● **EXERCISE OBJECTIVE**: In the data that follows, find each line containing "Viewport" and copy it.
*** DATA FOR PROCESSING ***
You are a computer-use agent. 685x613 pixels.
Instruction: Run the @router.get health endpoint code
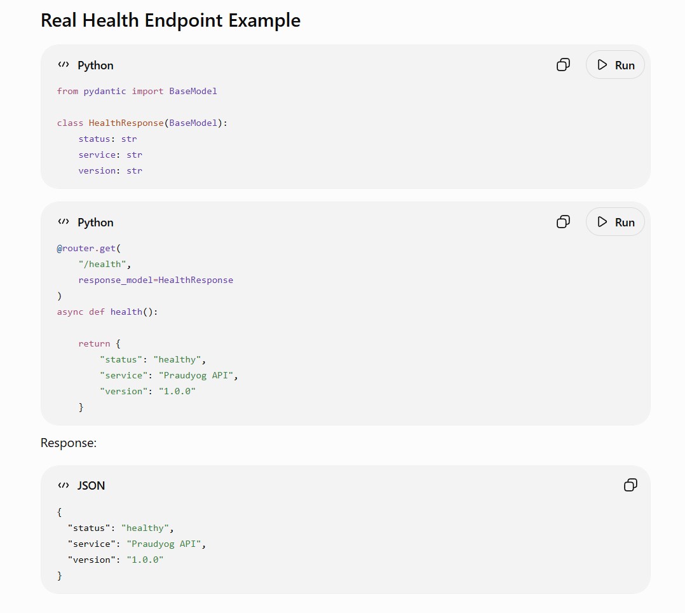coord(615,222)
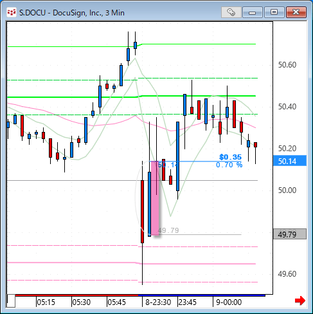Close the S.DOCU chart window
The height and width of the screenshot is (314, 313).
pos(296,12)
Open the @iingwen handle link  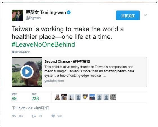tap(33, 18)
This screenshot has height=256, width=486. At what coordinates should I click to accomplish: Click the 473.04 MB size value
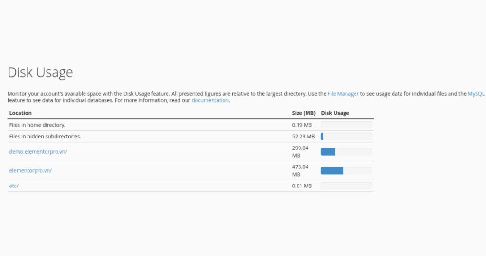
*** End of DATA FOR PROCESSING ***
*** DATA FOR PROCESSING ***
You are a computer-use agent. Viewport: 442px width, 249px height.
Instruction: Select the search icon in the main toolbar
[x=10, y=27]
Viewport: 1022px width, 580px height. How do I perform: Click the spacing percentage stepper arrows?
*** End of DATA FOR PROCESSING ***
● **RESPONSE AREA**:
You are a computer-use agent. Viewport: 442px width, 249px height.
Viewport: 1022px width, 580px height. How do I perform: Click the spacing percentage stepper arrows?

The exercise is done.